Num comunicado conjunto divulgado no domingo, as associações de Cabo Verde, Congo, Curaçao, Haiti, Jordânia e Uzbequistão expressaram solidariedade com os países africanos Argélia, Egipto, Gana, Costa do Marfim, Marrocos, Senegal, África do Sul e Tunísia.
“O futebol não pertence a um grupo seleto de nações. A sua força vem da sua universalidade”, afirma o comunicado, enfatizando que a participação na Copa do Mundo inspira gerações, melhora o desenvolvimento do futebol e cria memórias duradouras.
As federações não citaram diretamente os comentários de Ceferin. No entanto, os meios de comunicação eslovenos Zernal24 e Dosi relataram que o chefe da UEFA disse numa conferência em Ljubljana na semana passada que o torneio alargado contém “um grande número de jogos que são completamente desinteressantes”, embora reconhecendo que dá às nações mais pequenas a oportunidade de vivenciar o Campeonato do Mundo.
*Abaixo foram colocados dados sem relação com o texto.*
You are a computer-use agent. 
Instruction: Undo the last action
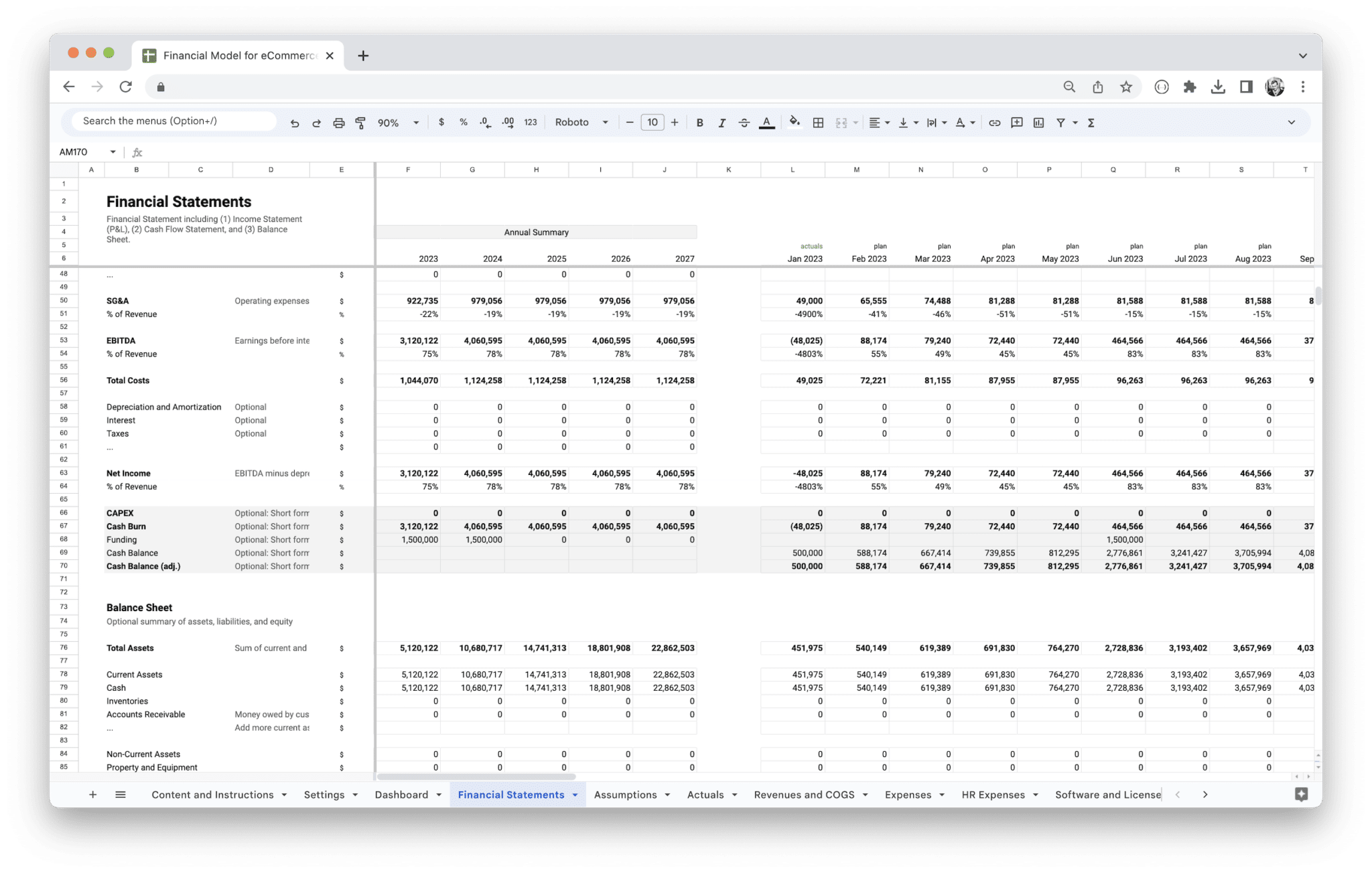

A declaração defendeu fortemente as nações emergentes e que retornam. Cabo Verde, Curaçau, Jordânia e Uzbequistão qualificaram-se para o seu primeiro Mundial, enquanto Congo e Haiti regressaram ao torneio pela primeira vez desde 1974.
“Para estas nações, a qualificação representa uma conquista histórica e a realização de um sonho partilhado por gerações”, afirma o comunicado. “Sugerir que estes jogos são de alguma forma menos importantes é profundamente decepcionante e não reconhece os esforços, sacrifícios e ambições de milhões de pessoas envolvidas no futebol em todo o mundo.”